As for the territory of my heart? Yes I think there are things I’m holding onto that harm me most of all. A question to ponder.
September 8, 2008 at 3:22 PM |
Forgiveness, like repentance, is seldom accomplished in a single attempt. Forgiveness and repentance are a means to a path of humility that we must maintain if we are to enjoy the riches of God’s mercy (given and received). Thanks for the challenge.
September 9, 2008 at 12:55 PM |
Thanks for connecting all those numbers – 70, 7, 9, 11, and thanks for reminding us about the power and the favours we accumulate because we can’t let go and forgive. Love keeps no score of wrongs.

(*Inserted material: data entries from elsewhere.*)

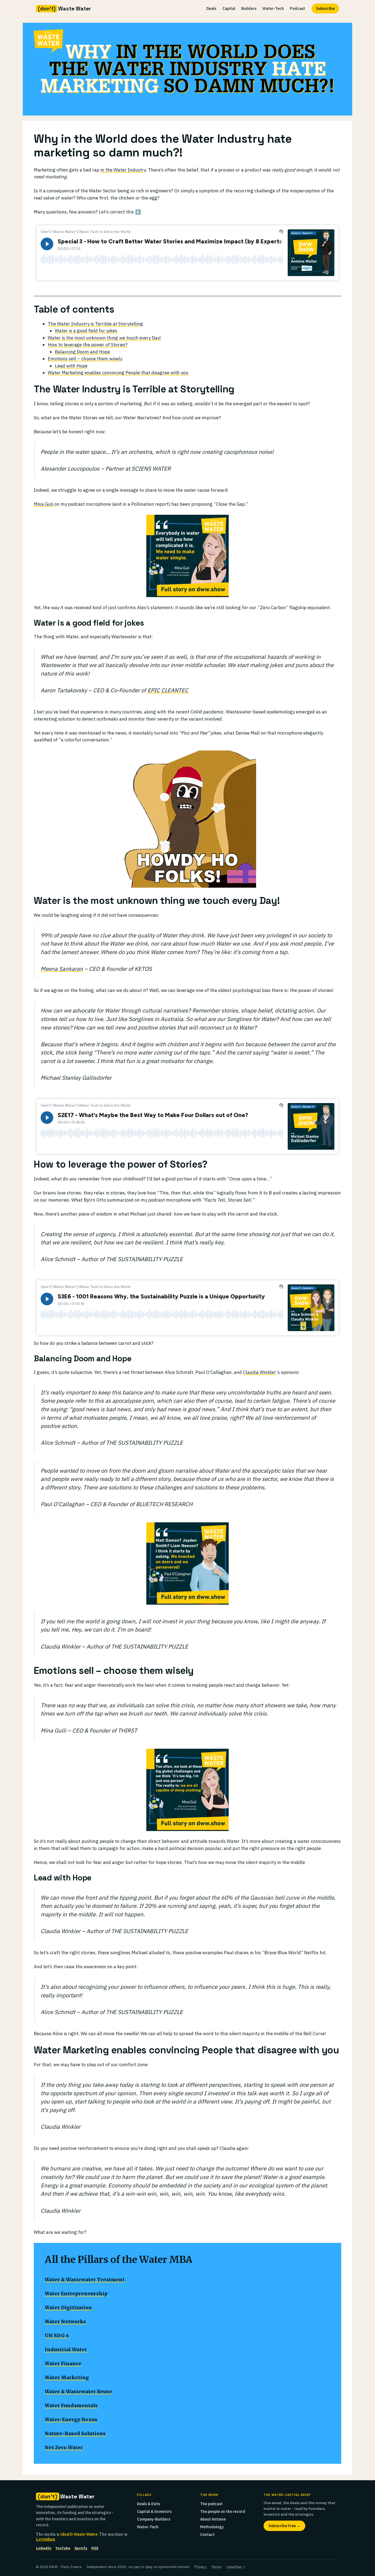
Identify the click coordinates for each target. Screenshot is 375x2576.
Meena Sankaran (62, 968)
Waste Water (64, 8)
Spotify (80, 2548)
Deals (211, 8)
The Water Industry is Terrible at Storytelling (95, 324)
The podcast (211, 2503)
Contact (207, 2534)
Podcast (297, 8)
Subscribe (325, 8)
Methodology (212, 2526)
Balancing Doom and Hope (82, 352)
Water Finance (63, 2364)
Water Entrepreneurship (76, 2294)
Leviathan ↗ (236, 2566)
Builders (248, 8)
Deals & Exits (148, 2503)
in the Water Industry (123, 170)
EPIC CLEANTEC (167, 690)
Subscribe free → (284, 2525)
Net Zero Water (64, 2448)
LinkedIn (43, 2548)
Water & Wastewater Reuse (78, 2392)
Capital (228, 8)
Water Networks (65, 2322)
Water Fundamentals (71, 2406)
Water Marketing (67, 2378)
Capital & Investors (154, 2511)
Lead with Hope (71, 366)
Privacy (200, 2566)
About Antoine (213, 2519)
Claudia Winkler (259, 1372)
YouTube (62, 2548)
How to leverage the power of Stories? (88, 345)
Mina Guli (43, 504)
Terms (216, 2566)
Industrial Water (66, 2350)
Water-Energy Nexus (71, 2420)
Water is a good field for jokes (86, 331)
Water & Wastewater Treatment (85, 2280)
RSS (94, 2548)
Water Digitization (68, 2308)
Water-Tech (273, 8)
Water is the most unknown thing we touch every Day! (104, 338)
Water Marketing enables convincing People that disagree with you (118, 373)
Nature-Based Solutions (75, 2434)
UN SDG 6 (57, 2336)
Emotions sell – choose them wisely (85, 359)
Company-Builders (153, 2519)
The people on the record (222, 2511)
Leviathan (45, 2539)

September 11, 2008 at 5:12 PM |
A beautiful post. I asked a group of women yesterday if they felt it was naive to picture a world where reconciliation would heal all wounds? It was a loooooonnnnngggg discussion that followed. We all think we know what reconciliation is but are not always eager to pursue it.
I am never disappointed when I visit your site – the words and your artwork are always uplifting, provocative, reassuring.
September 11, 2008 at 5:56 PM |
To forgive ourselves for the harm, conscious or otherwise, we cause others is perhaps the most difficult form of letting go. Time and grace, making amends if possible, being soothed by God’s mercy helps here, I feel. Thank you.